Information:

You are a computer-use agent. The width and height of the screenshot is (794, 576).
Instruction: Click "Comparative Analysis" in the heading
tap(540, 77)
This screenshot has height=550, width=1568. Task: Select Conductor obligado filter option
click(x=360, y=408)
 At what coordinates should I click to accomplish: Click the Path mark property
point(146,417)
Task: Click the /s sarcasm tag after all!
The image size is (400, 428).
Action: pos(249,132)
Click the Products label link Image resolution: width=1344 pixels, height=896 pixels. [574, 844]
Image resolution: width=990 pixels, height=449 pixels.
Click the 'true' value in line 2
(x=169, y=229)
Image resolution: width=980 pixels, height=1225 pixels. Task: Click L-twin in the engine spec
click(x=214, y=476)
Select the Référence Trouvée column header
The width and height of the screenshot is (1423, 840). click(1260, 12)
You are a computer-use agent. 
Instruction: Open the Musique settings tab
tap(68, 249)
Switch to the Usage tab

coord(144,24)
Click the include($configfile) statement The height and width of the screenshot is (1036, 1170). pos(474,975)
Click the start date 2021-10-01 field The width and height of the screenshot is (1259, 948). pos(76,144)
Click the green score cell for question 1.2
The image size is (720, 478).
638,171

Task details: Go line by line through the data above and report each one that holds the string "computer".

Expected answer:
You are a computer-use agent. The width and height of the screenshot is (794, 576).
You are a computer-use agent. 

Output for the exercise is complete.